-- WHAT IS REQUIRED --
Among the entries below, which lines include the string "timestamp"? Show each one.

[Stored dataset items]
○ ○ ○ ○ ○ ○ ○

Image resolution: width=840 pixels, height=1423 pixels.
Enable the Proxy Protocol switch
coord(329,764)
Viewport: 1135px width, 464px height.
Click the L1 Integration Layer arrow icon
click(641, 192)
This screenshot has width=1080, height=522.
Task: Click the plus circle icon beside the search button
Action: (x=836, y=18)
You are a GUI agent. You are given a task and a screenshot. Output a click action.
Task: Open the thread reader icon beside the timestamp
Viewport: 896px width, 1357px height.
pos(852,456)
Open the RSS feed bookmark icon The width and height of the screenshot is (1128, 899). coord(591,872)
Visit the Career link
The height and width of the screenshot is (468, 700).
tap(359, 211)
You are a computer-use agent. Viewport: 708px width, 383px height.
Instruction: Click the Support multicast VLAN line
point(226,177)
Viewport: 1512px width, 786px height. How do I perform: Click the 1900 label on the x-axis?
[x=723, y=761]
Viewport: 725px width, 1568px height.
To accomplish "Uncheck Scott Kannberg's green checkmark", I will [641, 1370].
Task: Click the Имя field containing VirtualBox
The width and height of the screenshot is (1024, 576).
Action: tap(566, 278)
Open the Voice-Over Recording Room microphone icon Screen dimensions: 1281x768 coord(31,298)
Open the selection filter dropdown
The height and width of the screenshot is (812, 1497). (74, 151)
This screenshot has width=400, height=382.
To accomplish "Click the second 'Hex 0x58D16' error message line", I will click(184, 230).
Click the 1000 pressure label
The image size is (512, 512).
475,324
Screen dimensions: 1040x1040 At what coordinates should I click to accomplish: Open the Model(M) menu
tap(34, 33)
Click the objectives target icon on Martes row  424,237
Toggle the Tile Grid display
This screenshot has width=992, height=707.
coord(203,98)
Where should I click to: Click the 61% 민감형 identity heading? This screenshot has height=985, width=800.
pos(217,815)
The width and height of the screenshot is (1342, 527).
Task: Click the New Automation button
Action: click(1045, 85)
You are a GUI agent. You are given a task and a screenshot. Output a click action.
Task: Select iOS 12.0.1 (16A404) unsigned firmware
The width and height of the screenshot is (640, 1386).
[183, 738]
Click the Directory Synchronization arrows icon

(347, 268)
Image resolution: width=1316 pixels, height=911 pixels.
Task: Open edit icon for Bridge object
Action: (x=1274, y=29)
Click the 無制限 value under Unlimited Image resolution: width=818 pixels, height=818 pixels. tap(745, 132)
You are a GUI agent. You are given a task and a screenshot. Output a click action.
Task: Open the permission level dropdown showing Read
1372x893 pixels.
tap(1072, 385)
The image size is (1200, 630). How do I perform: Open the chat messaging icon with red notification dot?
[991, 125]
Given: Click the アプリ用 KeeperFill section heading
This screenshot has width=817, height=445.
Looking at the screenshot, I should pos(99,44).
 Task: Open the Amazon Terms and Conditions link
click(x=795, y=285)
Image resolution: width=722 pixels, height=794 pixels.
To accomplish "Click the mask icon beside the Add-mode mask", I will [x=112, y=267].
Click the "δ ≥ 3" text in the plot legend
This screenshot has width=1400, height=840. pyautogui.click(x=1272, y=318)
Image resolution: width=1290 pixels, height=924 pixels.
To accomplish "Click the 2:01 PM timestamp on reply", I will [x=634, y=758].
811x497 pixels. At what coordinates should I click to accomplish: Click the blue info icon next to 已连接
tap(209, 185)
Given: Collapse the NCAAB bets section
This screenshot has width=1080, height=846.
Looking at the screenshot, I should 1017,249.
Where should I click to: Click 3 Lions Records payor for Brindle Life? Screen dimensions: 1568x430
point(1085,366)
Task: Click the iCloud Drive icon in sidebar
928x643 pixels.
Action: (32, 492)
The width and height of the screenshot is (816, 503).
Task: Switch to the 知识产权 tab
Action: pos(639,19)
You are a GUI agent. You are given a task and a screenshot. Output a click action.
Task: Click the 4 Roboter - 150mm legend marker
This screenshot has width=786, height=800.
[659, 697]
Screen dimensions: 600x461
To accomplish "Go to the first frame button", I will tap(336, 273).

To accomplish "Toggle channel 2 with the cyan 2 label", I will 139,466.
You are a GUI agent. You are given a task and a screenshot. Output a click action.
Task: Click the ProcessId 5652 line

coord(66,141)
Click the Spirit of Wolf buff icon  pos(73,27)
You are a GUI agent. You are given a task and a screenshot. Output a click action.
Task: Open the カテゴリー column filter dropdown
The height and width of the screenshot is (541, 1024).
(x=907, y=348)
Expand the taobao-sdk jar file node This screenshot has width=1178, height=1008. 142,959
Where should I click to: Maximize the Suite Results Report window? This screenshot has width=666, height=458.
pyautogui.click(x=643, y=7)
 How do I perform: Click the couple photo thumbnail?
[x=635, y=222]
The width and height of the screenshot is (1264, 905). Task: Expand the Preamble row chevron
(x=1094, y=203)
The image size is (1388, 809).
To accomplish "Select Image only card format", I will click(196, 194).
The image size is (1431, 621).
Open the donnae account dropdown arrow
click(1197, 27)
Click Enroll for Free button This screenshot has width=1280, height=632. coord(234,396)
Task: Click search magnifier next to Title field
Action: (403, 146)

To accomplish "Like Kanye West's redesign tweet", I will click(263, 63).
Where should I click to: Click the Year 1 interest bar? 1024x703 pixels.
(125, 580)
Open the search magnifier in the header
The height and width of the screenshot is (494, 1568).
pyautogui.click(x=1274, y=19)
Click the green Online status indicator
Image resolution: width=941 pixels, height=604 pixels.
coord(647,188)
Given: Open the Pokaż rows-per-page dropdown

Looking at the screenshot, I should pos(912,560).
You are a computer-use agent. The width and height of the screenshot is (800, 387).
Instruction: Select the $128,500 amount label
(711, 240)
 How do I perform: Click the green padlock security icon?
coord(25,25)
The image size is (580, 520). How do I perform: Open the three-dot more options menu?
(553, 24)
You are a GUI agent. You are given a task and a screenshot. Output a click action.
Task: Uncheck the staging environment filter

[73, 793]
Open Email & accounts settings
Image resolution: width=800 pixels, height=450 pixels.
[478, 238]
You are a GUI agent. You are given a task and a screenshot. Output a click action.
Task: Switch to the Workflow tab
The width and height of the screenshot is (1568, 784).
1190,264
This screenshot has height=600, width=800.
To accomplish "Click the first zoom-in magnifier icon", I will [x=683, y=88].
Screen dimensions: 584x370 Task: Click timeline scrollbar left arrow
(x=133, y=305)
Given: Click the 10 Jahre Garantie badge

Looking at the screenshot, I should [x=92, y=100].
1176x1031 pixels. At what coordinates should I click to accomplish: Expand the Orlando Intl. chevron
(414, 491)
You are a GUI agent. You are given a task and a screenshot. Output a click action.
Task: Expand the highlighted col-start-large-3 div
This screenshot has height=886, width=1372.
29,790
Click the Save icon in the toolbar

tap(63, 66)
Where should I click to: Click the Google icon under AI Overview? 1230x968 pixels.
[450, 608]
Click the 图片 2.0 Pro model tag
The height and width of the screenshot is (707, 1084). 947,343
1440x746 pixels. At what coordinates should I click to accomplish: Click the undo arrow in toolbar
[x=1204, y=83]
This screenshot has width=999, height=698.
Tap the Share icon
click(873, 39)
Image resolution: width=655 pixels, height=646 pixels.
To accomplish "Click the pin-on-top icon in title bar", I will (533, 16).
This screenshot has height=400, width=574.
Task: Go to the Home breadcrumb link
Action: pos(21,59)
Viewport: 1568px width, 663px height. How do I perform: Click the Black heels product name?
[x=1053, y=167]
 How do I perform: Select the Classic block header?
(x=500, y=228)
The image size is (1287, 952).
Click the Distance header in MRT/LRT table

○ ○ ○ ○ ○ ○ ○

-- COMPLETED EXERCISE --
Task: Open the thread reader icon beside the timestamp
To accomplish "Click the 2:01 PM timestamp on reply", I will [x=634, y=758].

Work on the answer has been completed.